We all have a soundtrack to our lives. Sometimes I forget how powerful music can be. Like smells, or photographs, hearing even a snippet of a certain song can bring me back fully to a place I’d long forgotten, for good or bad. One song can make me cry, laugh, feel more powerful than a queen, or even cringe in memory of something I always wanted to forget (Madonna’s Crazy For You and Joey P! Ugh!). Well, music has also helped get me through some of my darkest days.
Sometimes things are timed so appropriately that you wonder why you ever questioned the existence of a higher power or an overall organization to the universe. Actually, I rarely question anymore, I just try to appreciate it when it happens. Here I want to discuss just one example, but it was twofold—the music, but it was wrapped in a perfect package.
During my (eternal, painful and very trying) divorce, a new show was piloted on HBO. It was highly rated and highly anticipated, and at that time I was ravenously sucking up any form of diversion that I could find. Since I couldn’t read (I think stress activated a latent form of ADD!), I began to devour TV shows while I was working out. It kept my mind occupied and my body busy. So began my obsession with The Affair. It was Just. So. Good. Even the most seemingly perfect relationships had cracks and flaws and potential for disaster. The grass is never greener. The story line was told from all angles, and really blamed no one person for causing problems, and held everyone accountable for cleaning them up.

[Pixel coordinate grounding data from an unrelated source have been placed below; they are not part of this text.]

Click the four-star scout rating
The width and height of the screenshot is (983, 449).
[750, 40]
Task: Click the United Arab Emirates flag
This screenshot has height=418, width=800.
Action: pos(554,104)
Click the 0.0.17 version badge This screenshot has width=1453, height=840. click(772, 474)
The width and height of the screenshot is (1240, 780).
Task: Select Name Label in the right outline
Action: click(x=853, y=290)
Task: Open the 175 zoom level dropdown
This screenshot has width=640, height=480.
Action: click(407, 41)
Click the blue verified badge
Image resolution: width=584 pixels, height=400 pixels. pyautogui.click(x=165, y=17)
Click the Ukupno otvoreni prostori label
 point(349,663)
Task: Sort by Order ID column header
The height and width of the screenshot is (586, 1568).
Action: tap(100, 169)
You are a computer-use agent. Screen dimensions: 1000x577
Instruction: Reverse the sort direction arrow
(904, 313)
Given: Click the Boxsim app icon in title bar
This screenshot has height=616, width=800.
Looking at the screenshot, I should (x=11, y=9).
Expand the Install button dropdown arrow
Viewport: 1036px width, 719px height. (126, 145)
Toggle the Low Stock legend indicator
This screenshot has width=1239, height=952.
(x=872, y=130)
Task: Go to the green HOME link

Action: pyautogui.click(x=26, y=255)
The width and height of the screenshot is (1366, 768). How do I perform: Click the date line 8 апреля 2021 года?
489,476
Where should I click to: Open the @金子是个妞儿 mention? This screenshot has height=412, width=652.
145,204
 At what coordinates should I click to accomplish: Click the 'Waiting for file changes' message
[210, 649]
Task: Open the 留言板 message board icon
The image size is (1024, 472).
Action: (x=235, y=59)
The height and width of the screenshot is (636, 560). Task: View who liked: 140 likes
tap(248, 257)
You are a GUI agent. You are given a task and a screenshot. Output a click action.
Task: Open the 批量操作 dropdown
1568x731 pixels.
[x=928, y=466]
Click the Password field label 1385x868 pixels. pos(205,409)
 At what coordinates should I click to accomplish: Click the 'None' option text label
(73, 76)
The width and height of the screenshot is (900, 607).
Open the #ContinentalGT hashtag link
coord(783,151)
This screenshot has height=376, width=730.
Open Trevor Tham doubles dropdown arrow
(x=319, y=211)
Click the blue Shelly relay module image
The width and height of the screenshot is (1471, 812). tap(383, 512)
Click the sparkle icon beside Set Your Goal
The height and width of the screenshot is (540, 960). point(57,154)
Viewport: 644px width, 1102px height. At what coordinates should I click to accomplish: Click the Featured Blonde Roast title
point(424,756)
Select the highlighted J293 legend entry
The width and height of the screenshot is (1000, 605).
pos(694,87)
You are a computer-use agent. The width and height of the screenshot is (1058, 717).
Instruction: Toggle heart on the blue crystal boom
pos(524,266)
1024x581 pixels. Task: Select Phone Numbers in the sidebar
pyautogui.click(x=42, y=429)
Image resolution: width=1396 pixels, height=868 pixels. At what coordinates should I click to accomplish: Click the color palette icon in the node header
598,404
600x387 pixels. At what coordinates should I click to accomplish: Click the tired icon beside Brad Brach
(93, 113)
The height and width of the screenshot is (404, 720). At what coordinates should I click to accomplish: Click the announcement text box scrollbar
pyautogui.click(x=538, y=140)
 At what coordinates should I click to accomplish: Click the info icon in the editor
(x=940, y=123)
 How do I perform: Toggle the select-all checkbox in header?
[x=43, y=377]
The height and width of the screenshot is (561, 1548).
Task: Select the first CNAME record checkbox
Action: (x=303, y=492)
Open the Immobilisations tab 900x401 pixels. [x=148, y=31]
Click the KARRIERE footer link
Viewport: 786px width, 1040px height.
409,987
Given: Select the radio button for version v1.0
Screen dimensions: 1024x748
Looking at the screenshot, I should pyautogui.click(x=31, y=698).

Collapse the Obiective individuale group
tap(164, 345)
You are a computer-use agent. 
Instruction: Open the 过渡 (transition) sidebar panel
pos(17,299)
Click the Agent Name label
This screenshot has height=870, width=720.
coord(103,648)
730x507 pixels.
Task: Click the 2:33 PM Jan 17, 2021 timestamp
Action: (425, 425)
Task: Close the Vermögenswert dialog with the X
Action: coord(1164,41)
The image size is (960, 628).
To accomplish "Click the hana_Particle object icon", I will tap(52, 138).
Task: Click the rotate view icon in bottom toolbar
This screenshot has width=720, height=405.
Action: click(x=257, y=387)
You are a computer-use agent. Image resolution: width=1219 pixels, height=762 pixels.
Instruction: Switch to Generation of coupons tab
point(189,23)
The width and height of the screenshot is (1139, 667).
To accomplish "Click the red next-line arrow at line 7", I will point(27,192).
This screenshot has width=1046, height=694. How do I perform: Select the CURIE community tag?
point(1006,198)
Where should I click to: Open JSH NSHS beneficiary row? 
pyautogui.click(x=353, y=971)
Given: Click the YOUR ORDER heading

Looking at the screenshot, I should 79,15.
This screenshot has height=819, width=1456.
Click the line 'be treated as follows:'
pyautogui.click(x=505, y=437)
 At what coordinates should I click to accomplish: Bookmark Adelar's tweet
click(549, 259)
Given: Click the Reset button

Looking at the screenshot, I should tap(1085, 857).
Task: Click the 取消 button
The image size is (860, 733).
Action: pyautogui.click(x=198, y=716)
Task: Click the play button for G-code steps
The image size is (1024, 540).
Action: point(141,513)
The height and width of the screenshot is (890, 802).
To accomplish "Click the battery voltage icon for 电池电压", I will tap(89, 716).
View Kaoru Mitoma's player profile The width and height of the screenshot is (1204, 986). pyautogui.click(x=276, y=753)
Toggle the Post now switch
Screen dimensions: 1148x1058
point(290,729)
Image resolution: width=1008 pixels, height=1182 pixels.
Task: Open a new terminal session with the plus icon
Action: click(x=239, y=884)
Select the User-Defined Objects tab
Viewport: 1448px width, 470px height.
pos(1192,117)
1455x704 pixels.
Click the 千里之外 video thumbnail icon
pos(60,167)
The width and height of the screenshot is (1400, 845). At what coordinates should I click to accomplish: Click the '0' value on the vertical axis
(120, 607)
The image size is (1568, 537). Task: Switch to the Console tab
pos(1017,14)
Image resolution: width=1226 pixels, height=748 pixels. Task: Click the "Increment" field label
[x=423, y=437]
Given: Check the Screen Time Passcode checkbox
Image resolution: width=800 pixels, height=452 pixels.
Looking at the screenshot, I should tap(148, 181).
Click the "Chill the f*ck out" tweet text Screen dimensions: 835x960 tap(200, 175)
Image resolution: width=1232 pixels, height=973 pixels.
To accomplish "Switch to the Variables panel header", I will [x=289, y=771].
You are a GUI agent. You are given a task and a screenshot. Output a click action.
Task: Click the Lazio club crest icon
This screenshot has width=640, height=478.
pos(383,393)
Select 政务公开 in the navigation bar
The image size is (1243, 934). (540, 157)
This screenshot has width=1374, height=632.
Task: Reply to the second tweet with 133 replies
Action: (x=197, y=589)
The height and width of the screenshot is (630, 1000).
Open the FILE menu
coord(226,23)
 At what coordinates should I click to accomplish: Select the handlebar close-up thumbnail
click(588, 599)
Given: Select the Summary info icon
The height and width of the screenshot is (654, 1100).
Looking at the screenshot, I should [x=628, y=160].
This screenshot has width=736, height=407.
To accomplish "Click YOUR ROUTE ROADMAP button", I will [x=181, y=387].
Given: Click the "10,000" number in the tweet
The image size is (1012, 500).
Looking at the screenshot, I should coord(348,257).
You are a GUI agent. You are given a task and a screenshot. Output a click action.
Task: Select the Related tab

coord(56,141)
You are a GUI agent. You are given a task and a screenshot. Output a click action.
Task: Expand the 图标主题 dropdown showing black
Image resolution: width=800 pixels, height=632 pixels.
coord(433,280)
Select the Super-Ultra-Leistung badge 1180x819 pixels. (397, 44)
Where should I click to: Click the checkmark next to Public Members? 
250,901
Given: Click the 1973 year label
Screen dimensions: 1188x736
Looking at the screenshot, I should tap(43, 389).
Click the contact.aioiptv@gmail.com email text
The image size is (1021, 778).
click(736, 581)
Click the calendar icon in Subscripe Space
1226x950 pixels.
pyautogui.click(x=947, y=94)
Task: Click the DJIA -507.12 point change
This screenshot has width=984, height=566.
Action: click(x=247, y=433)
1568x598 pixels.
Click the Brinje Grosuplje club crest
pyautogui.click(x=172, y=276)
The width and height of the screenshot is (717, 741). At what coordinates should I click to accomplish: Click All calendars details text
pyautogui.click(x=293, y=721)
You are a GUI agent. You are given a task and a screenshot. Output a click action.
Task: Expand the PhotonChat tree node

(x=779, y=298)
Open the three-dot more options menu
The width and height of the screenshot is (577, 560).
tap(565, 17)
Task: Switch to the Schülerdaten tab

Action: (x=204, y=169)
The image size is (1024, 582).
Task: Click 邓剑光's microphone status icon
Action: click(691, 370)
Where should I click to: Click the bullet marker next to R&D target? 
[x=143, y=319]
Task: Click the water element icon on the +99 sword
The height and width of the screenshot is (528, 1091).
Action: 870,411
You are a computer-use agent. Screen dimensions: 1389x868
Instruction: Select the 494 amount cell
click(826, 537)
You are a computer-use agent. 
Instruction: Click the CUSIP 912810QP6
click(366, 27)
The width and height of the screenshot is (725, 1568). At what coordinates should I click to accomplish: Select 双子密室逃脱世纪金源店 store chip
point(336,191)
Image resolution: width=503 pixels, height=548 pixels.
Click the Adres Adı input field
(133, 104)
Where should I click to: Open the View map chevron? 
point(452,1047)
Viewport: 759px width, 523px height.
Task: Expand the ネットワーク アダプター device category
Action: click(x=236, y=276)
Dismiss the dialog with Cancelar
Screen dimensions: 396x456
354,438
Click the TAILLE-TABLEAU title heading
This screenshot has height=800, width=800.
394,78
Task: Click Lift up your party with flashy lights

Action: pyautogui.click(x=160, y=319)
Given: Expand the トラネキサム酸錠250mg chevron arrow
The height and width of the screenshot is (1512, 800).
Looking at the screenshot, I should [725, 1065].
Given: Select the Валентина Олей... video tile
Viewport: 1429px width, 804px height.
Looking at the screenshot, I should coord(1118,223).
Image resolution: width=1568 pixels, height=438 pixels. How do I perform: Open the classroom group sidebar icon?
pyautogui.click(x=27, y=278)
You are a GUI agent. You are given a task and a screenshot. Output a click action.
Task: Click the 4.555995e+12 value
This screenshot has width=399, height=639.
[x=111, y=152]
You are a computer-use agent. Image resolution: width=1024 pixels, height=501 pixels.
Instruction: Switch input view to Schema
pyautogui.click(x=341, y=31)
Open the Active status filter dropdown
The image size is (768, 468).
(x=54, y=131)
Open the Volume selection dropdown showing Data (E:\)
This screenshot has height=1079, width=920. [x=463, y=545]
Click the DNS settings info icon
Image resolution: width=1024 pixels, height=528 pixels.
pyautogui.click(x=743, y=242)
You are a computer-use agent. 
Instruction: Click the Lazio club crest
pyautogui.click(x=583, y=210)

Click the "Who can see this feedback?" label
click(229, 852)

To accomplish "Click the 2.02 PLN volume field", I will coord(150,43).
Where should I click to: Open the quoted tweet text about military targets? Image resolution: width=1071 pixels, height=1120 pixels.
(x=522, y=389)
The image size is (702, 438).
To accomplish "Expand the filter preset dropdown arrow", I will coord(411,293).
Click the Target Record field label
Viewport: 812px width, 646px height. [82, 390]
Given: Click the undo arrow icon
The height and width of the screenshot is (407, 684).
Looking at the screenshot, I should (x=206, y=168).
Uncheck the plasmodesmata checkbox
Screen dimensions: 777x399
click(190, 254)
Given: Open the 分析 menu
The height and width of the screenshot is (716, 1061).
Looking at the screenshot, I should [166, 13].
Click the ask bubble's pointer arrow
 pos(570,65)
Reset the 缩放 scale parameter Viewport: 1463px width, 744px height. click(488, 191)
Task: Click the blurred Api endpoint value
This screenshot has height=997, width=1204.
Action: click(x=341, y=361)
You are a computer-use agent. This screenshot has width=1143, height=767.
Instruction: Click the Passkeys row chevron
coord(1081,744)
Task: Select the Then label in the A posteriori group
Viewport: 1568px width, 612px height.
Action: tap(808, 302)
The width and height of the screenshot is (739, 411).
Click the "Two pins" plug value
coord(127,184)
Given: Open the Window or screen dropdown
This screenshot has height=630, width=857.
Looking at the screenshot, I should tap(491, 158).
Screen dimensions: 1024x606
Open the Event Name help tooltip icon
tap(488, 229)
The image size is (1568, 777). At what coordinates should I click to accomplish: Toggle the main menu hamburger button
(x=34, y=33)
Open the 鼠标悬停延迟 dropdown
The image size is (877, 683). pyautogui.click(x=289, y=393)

I could probably analyze this show for hours and apply it to my life in many ways, but there were a few highlights that stood out. The first thing this show did was drive home the idea that there was passion out there for me, no matter what my age, and for some people (of which I am one) passion is vital to living fully. And I’m talking about something far greater than sexual passion! Being free from the confines of MY marriage was the only way I could begin to find it. So, even if that alone was the ONLY reason to divorce, it still might be justified. The second was that someone out there really did understand how it felt to be betrayed (in ways that weren’t always obvious), alone, responsible, powerless, and freaking angry about it! And as I related hard to the spurned wife, one song in one scene latched itself right onto my soul and immediately created an imprint. Oh my God, I had to hear more. I searched the song, the artist, found more, sucked it up, blasted the music full force for days. It was better than drugs. It helped boost me to the surface for some much needed air and gave me the hope that there was possibly something more than the black that I had been blindly feeling my way around for the previous six months.
Thank you, Lucinda Williams. I’m not sure if it’s you or your writers, or if you really get me, or if you can just belt out an awesome song that makes music speak to me. Whatever. It’s not far from the truth to say that you saved my life. (Or at least you saved my ex’s life;) I had friends who listened, sympathized. I had friends who told me to get over it and move on. Some friends even told me that I had no right to feel angry or hurt. Some told me I might need to find new friends who were more aligned with my new position in the world. Hm. Lucinda told me screw them all, you deserve respect, passion, support, love. Don’t settle for less, and don’t let one bad experience stop you from putting yourself fully into future relationships. It’s their loss, but don’t let them take a piece of you with them when they go. Yank that shit back and save it for the one who does deserve it!
A TV show and a song. It sounds almost too simple, but their impact was profound. They may not have been THE panacea I needed to get me out of that black hole, but they certainly were needed drugs on my road to recovery.